To address the elephant in the room, Reign of the Seven Spellblades is the most heavily inspired-by-Harry-Potter series I have seen since the aughts and I say that as someone who has read a lot of Western YA that was also clearly inspired by it (although the idea of mages becoming so fully engrossed in the pursuit of magic that it’s the norm for it to completely wrap their morals does remind me more of the Fate/ franchise). It goes beyond the easy, immediately obvious comparisons with Harry Potter, “oh look, it’s a magical and dangerous school for high schoolers in fantasy England!” to details that seem almost like blatant rip-offs, like how one member of Oliver’s friend group is a girl with long, curly brown hair and an ardent supporter of demi-human rights to the confusion and dismay of 99% of society, exactly like Hermione.

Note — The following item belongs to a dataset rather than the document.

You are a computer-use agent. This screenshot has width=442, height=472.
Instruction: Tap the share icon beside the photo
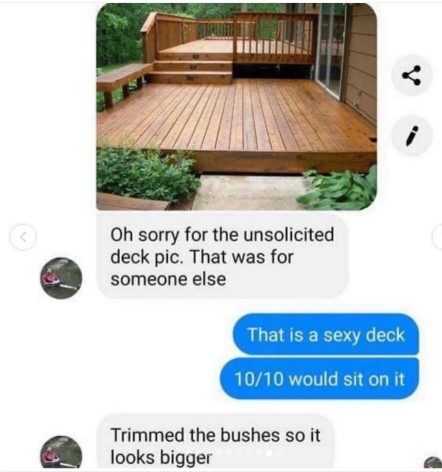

But even those surface-level similarities are more blatant than they first appear; while I haven’t read many “magical high school” light novels, I have read quite a bit of English-language children’s fiction surrounding magical schools, published both before and after HP, and it’s pretty clear that HP itself was inspired by other works. JKR has never named specific inspirations for her writing but Ursula K. Le Guin noted that it clearly followed in the tradition of “school novels” in British children’s literature, Diana Wynne Jones saw elements of her own Chrestomanci series in HP, and I’ve always been fairly certain that Jill Murphy’s The Worst Witch series was was another influence on JKR.

Reign of the Seven Spellblades Volume Two cover

Being familiar with all of these books and more, I can confidently say that Reign of the Seven Spellblades wasn’t drawing upon an anagram of English-language children’s literature largely from post-WWII like JKR was or even from the many fantasy works that sprang up post circa the mid-90s when HP gained popularity (there is a distinctive, stylistic change across the board in how authors approached fantasy and magic after JKR): it’s pretty clear that Spellblade’s main source of inspiration was HP and HP alone. As a result, the first volume of Spellblades feels shallower for it, in that sense it reminded me of the many magical girl webcomics I have stumbled across online where it’s clear that the creators have seen exactly one magical girl series (always Sailor Moon) and have decided to make their own, flatter take on the genre as a result.

I did have a strange thought however: a character like Nanao, another member of Oliver’s friend group, could not have been written by a white author and could only appear in a light novel. I’m not saying it’s impossible to write a character like her but, if a white author (or potentially anyone who wasn’t born and raised in Asia) wrote a character who feels like an old-fashioned, Orientalist stereotype of a samurai, from her more formal speech to her expressed desire to live and die by the blade (not to mention scenes like “ha-ha, the naïve foreigner doesn’t know to not use a public water feature to perform ablutions!”), I’m pretty sure the entire English-language publishing industry would have to publicly cut ties with said hypothetical author. It always feels strange to come across “Orientalist” stereotypes in Japanese works — Kosame from Appare-Ranman! is one to a degree — since they’re thankfully much rarer in Western works now!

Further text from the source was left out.